SUPPLIED TEXT
^^^^^^^^

For over four decades, Richard Posner has made major contributions to the case for limited government, particularly in the regulatory realm. He is one of the most economically literate lawyers in the law-and-economics movement. However, the financial shocks since 2007 have produced in him a crisis of confidence — and, apparently, a decline in his economic acuity.

He therefore did his usual thing: he wrote (two books and apparently much else) on the subject. The books adopt the contagion theory pushed by one of his arch villains, Federal Reserve chairman Ben Bernanke. Unfortunately, Posner’s efforts display every possible inconsistency — with prior writings and between the two books, and even within the 2009 book itself. In short, both books are uncharacteristic and unworthy of him.

Overview The first book, A Failure of Capitalism, is a hastily written, short effort padded by small pages, large type, and wide line-spacing. The result is mainly a recitation of pro-intervention arguments that were used to defend government-bailout actions that were then being implemented.

^^^^^^^^

CHALLENGE A
Print the passage of the Posner review starting at "For over four" and ending at "unworthy of him.", word for word.
The review above has no connection to the entries that follow it.

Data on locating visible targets
^^^^^^^^

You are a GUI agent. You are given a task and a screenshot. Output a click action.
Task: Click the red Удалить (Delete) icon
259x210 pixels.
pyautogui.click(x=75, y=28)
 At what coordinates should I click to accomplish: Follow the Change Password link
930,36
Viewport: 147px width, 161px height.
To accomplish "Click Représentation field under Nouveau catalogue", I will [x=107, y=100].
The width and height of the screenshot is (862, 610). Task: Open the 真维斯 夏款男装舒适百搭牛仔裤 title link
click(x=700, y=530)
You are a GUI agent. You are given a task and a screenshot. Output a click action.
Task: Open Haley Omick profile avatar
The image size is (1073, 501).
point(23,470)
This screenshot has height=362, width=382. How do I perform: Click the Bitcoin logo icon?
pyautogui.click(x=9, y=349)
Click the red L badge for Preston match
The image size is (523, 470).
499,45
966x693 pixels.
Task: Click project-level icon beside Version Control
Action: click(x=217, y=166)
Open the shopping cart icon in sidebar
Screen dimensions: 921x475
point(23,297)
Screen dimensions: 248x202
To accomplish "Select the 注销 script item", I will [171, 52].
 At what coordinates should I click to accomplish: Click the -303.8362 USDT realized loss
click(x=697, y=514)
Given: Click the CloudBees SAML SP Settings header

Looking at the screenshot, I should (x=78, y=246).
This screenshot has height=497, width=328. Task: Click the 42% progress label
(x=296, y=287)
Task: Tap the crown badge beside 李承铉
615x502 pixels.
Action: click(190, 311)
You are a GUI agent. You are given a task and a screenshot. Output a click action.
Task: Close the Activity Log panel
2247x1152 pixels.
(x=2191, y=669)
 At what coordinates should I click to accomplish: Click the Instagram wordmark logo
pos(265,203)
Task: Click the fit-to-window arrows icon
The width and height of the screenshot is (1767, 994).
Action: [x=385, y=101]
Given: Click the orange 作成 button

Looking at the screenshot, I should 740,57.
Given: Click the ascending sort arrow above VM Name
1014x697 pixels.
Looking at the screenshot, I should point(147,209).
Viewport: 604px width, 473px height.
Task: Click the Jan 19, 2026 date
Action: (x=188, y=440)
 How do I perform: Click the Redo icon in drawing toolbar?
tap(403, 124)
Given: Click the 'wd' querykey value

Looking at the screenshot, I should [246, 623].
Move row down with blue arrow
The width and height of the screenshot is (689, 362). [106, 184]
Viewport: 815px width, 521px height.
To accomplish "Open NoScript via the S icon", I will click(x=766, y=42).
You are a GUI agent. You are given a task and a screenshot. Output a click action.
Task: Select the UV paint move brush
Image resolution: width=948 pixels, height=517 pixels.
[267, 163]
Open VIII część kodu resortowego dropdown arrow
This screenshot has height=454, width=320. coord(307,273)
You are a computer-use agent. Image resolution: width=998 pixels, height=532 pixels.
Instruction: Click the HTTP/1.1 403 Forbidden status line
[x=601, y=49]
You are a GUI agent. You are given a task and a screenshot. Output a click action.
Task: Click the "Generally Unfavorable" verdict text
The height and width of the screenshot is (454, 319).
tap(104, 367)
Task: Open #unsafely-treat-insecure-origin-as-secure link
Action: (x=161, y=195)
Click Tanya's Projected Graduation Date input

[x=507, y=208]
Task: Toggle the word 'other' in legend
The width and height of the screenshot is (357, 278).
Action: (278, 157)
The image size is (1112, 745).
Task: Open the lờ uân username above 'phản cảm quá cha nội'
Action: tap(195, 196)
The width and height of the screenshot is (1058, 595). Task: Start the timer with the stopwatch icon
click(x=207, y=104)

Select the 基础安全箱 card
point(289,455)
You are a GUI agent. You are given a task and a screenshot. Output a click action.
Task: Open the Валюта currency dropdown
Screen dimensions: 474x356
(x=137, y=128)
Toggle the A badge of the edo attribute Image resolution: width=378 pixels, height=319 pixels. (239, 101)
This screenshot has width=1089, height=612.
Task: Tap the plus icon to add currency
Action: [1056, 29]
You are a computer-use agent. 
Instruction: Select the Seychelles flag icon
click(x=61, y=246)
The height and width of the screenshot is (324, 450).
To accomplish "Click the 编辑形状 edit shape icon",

^^^^^^^^

CHALLENGE B
Arrange the lines of the entries as a numbered list, starting at the line containing "Open the shopping cart icon in sidebar" and ending at the line containing "Action: (x=161, y=195)", both included. Leave out blank lines and give only those lines.

TASK OUTPUT A
For over four decades, Richard Posner has made major contributions to the case for limited government, particularly in the regulatory realm. He is one of the most economically literate lawyers in the law-and-economics movement. However, the financial shocks since 2007 have produced in him a crisis of confidence — and, apparently, a decline in his economic acuity.

He therefore did his usual thing: he wrote (two books and apparently much else) on the subject. The books adopt the contagion theory pushed by one of his arch villains, Federal Reserve chairman Ben Bernanke. Unfortunately, Posner’s efforts display every possible inconsistency — with prior writings and between the two books, and even within the 2009 book itself. In short, both books are uncharacteristic and unworthy of him.

TASK OUTPUT B
1. Open the shopping cart icon in sidebar
2. Screen dimensions: 921x475
3. point(23,297)
4. Screen dimensions: 248x202
5. To accomplish "Select the 注销 script item", I will [171, 52].
6.  At what coordinates should I click to accomplish: Click the -303.8362 USDT realized loss
7. click(x=697, y=514)
8. Given: Click the CloudBees SAML SP Settings header
9. Looking at the screenshot, I should (x=78, y=246).
10. This screenshot has height=497, width=328. Task: Click the 42% progress label
11. (x=296, y=287)
12. Task: Tap the crown badge beside 李承铉
13. 615x502 pixels.
14. Action: click(190, 311)
15. You are a GUI agent. You are given a task and a screenshot. Output a click action.
16. Task: Close the Activity Log panel
17. 2247x1152 pixels.
18. (x=2191, y=669)
19.  At what coordinates should I click to accomplish: Click the Instagram wordmark logo
20. pos(265,203)
21. Task: Click the fit-to-window arrows icon
22. The width and height of the screenshot is (1767, 994).
23. Action: [x=385, y=101]
24. Given: Click the orange 作成 button
25. Looking at the screenshot, I should 740,57.
26. Given: Click the ascending sort arrow above VM Name
27. 1014x697 pixels.
28. Looking at the screenshot, I should point(147,209).
29. Viewport: 604px width, 473px height.
30. Task: Click the Jan 19, 2026 date
31. Action: (x=188, y=440)
32.  How do I perform: Click the Redo icon in drawing toolbar?
33. tap(403, 124)
34. Given: Click the 'wd' querykey value
35. Looking at the screenshot, I should [246, 623].
36. Move row down with blue arrow
37. The width and height of the screenshot is (689, 362). [106, 184]
38. Viewport: 815px width, 521px height.
39. To accomplish "Open NoScript via the S icon", I will click(x=766, y=42).
40. You are a GUI agent. You are given a task and a screenshot. Output a click action.
41. Task: Select the UV paint move brush
42. Image resolution: width=948 pixels, height=517 pixels.
43. [267, 163]
44. Open VIII część kodu resortowego dropdown arrow
45. This screenshot has height=454, width=320. coord(307,273)
46. You are a computer-use agent. Image resolution: width=998 pixels, height=532 pixels.
47. Instruction: Click the HTTP/1.1 403 Forbidden status line
48. [x=601, y=49]
49. You are a GUI agent. You are given a task and a screenshot. Output a click action.
50. Task: Click the "Generally Unfavorable" verdict text
51. The height and width of the screenshot is (454, 319).
52. tap(104, 367)
53. Task: Open #unsafely-treat-insecure-origin-as-secure link
54. Action: (x=161, y=195)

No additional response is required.